À l’image de certains jeux « éducatifs » sur ordinateur où l’enfant parcourt un chemin qui est pensé, réfléchi, construit en dehors de lui par l’adulte, ce dernier y aura introduit des vérifications des acquis et des évaluations pour permettre la poursuite du parcours. Ainsi, l’enfant est « acteur » un peu comme au cinéma, dirigé par un·e réalisateur·trice qui lui dicte ses actions, son texte, ses expressions de visage, l’émotion à transmettre… autant de fois que nécessaire pour répondre à la commande. À l’inverse, un enfant seul qui construit un château de sable sur la plage, est « auteur » de son jeu, il décide de la taille de sa construction, de sa forme, des décorations qu’il va y apporter. Ce sont tous ces choix d’auteur pour l’enfant qui garantissent son implication, ses apprentissages et sa progression, non le parcours guidé par l’adulte.
L’évaluation et le jeu sont donc peu conciliables. Même si l’activité des enfants dans le jeu peut être observée (ce qu’il se trame entre les individus, pour le groupe, les idées qui émergent, les obstacles franchis, les évolutions de chacun·e…), elle se marie difficilement avec la mesure d’acquis vérifiables et prédéterminés. Sauf à considérer que les 3 derniers-dernières de la partie seraient en échec...

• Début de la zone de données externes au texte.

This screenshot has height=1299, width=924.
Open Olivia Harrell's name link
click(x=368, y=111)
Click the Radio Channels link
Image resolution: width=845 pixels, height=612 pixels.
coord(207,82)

Travailler pour de vrai, jouer pour de vrai
Difficile pour les professionnel·les de résister aux sirènes du jeu dans les apprentissages, particulièrement dans notre société du spectacle et de la captation d’attention à des fins commerciales… D’autant qu’en formation initiale, l’ambition de rendre plus attrayants et plus actifs les apprentissages de matière est annoncée. C’est ce qu’on y apprend et ce qu’on fait vivre aux futur·es enseignant·es. Elles-ils sont donc sur-entraîné·es à instrumentaliser le jeu, à tordre leurs activités, à innover… Mais toujours devoir en faire plus (et trop) aboutit souvent à ne plus avoir envie de simplement jouer.
D’ailleurs lors des formations continues des enseignant·es, lorsque nous jouons, force est tout de même de constater qu'ils et elles peinent à jouer pour du vrai (et pourtant, qu’est-ce qu’elles-ils y prennent plaisir !). Parce que peu entraîné·es à cette pratique dans leur cursus. Parce qu'ils-elles y recherchent sans cesse d'autres choses que ce qu’il s'y passe. Parce que, sous pression de l’évaluation et de la validation des apprentissages, du programme et des compétences, leur regard est déformé. Parce qu’elles-ils n’y trouvent que peu de sens. Or, le jeu offre de véritables moyens de connaître et comprendre les élèves et les relations tissées entre eux et elles. Il constitue donc un formidable espace de travail autour de la dynamique de groupe, pour faire face à la vie qui débarque en classe en même temps que les enfants-ados et les adultes. Il devrait être envisagé comme un outil essentiel et incontournable de la panoplie du-de la professionnel·le de l’éducation !
Il s’agit également d’assumer que la compétition n’est pas à proscrire au sein des activités ludiques. Même si la disparition de la compétition dans l’organisation de l’école, de la classe (collaborer plutôt que d’être le/la meilleur·e de la classe) est une urgence, perdre et gagner dans un jeu est un apprentissage nécessaire. Faire disparaître la compétition constante des points, des bulletins, des remises de prix d’excellence, ne veut pas dire que toute compétition n’est pas saine lorsqu’elle est passagère et qu’elle ne disqualifie pas l’enfant. Perdre, rater, échouer ne devraient être des termes scolaires que dans des moments de jeu : des instants éphémères où l’on gagne, où l’on perd sans aucune conséquence.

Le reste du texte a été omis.